§ **Exercise**
Produce an exact copy of the data below.

*** Record extracts Section Begins ***

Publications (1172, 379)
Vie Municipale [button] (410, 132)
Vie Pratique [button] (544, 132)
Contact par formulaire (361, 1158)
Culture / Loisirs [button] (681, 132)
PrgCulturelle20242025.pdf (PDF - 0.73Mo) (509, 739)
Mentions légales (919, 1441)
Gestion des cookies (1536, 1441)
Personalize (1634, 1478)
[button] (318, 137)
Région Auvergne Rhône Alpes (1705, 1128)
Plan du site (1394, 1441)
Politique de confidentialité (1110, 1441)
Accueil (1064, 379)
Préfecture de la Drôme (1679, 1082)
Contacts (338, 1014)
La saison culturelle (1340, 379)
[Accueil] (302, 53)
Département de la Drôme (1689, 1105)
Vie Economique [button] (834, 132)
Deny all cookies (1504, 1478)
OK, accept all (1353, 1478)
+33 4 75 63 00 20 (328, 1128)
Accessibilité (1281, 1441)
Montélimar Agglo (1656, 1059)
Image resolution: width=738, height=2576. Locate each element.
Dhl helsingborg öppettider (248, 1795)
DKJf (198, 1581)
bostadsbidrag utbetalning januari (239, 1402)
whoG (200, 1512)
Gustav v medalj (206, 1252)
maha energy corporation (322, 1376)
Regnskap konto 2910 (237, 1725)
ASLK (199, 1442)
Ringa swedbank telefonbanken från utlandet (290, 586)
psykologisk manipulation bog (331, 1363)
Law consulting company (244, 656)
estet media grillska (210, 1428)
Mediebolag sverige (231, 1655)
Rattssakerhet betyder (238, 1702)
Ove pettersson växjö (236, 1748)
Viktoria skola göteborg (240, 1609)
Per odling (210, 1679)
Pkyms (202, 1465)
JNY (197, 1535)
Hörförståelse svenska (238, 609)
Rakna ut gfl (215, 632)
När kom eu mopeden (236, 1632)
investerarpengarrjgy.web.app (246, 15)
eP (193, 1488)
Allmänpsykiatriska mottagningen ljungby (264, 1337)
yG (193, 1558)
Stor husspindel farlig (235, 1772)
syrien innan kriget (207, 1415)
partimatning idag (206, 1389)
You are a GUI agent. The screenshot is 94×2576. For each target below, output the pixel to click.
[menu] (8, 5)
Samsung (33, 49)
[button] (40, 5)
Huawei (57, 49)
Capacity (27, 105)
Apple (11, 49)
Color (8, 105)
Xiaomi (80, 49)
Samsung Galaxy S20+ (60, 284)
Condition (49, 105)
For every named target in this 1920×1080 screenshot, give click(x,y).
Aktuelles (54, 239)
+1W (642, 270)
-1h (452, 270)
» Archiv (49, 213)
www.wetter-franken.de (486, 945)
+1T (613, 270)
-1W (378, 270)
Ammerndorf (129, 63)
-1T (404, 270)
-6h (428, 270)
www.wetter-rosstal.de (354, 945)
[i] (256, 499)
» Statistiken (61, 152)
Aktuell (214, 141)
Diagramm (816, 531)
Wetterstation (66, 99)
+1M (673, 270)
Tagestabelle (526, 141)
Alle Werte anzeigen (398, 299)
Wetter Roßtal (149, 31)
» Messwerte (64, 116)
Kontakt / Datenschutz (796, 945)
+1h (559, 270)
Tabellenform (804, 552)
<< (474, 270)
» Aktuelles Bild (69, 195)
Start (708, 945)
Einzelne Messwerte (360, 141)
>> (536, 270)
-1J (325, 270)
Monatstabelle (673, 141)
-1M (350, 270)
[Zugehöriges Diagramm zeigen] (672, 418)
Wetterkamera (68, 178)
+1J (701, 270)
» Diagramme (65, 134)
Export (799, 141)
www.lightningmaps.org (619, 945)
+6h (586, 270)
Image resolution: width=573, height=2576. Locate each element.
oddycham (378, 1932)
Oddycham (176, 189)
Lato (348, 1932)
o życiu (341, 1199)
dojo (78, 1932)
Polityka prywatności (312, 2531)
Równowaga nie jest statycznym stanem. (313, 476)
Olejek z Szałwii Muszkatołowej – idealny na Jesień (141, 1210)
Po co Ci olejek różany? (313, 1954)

*** Record extracts Section Ends ***

§ **Answer to this task**
Publications (1172, 379)
Vie Municipale [button] (410, 132)
Vie Pratique [button] (544, 132)
Contact par formulaire (361, 1158)
Culture / Loisirs [button] (681, 132)
PrgCulturelle20242025.pdf (PDF - 0.73Mo) (509, 739)
Mentions légales (919, 1441)
Gestion des cookies (1536, 1441)
Personalize (1634, 1478)
[button] (318, 137)
Région Auvergne Rhône Alpes (1705, 1128)
Plan du site (1394, 1441)
Politique de confidentialité (1110, 1441)
Accueil (1064, 379)
Préfecture de la Drôme (1679, 1082)
Contacts (338, 1014)
La saison culturelle (1340, 379)
[Accueil] (302, 53)
Département de la Drôme (1689, 1105)
Vie Economique [button] (834, 132)
Deny all cookies (1504, 1478)
OK, accept all (1353, 1478)
+33 4 75 63 00 20 (328, 1128)
Accessibilité (1281, 1441)
Montélimar Agglo (1656, 1059)
Image resolution: width=738, height=2576. Locate each element.
Dhl helsingborg öppettider (248, 1795)
DKJf (198, 1581)
bostadsbidrag utbetalning januari (239, 1402)
whoG (200, 1512)
Gustav v medalj (206, 1252)
maha energy corporation (322, 1376)
Regnskap konto 2910 (237, 1725)
ASLK (199, 1442)
Ringa swedbank telefonbanken från utlandet (290, 586)
psykologisk manipulation bog (331, 1363)
Law consulting company (244, 656)
estet media grillska (210, 1428)
Mediebolag sverige (231, 1655)
Rattssakerhet betyder (238, 1702)
Ove pettersson växjö (236, 1748)
Viktoria skola göteborg (240, 1609)
Per odling (210, 1679)
Pkyms (202, 1465)
JNY (197, 1535)
Hörförståelse svenska (238, 609)
Rakna ut gfl (215, 632)
När kom eu mopeden (236, 1632)
investerarpengarrjgy.web.app (246, 15)
eP (193, 1488)
Allmänpsykiatriska mottagningen ljungby (264, 1337)
yG (193, 1558)
Stor husspindel farlig (235, 1772)
syrien innan kriget (207, 1415)
partimatning idag (206, 1389)
You are a GUI agent. The screenshot is 94×2576. For each target below, output the pixel to click.
[menu] (8, 5)
Samsung (33, 49)
[button] (40, 5)
Huawei (57, 49)
Capacity (27, 105)
Apple (11, 49)
Color (8, 105)
Xiaomi (80, 49)
Samsung Galaxy S20+ (60, 284)
Condition (49, 105)
For every named target in this 1920×1080 screenshot, give click(x,y).
Aktuelles (54, 239)
+1W (642, 270)
-1h (452, 270)
» Archiv (49, 213)
www.wetter-franken.de (486, 945)
+1T (613, 270)
-1W (378, 270)
Ammerndorf (129, 63)
-1T (404, 270)
-6h (428, 270)
www.wetter-rosstal.de (354, 945)
[i] (256, 499)
» Statistiken (61, 152)
Aktuell (214, 141)
Diagramm (816, 531)
Wetterstation (66, 99)
+1M (673, 270)
Tagestabelle (526, 141)
Alle Werte anzeigen (398, 299)
Wetter Roßtal (149, 31)
» Messwerte (64, 116)
Kontakt / Datenschutz (796, 945)
+1h (559, 270)
Tabellenform (804, 552)
<< (474, 270)
» Aktuelles Bild (69, 195)
Start (708, 945)
Einzelne Messwerte (360, 141)
>> (536, 270)
-1J (325, 270)
Monatstabelle (673, 141)
-1M (350, 270)
[Zugehöriges Diagramm zeigen] (672, 418)
Wetterkamera (68, 178)
+1J (701, 270)
» Diagramme (65, 134)
Export (799, 141)
www.lightningmaps.org (619, 945)
+6h (586, 270)
Image resolution: width=573, height=2576. Locate each element.
oddycham (378, 1932)
Oddycham (176, 189)
Lato (348, 1932)
o życiu (341, 1199)
dojo (78, 1932)
Polityka prywatności (312, 2531)
Równowaga nie jest statycznym stanem. (313, 476)
Olejek z Szałwii Muszkatołowej – idealny na Jesień (141, 1210)
Po co Ci olejek różany? (313, 1954)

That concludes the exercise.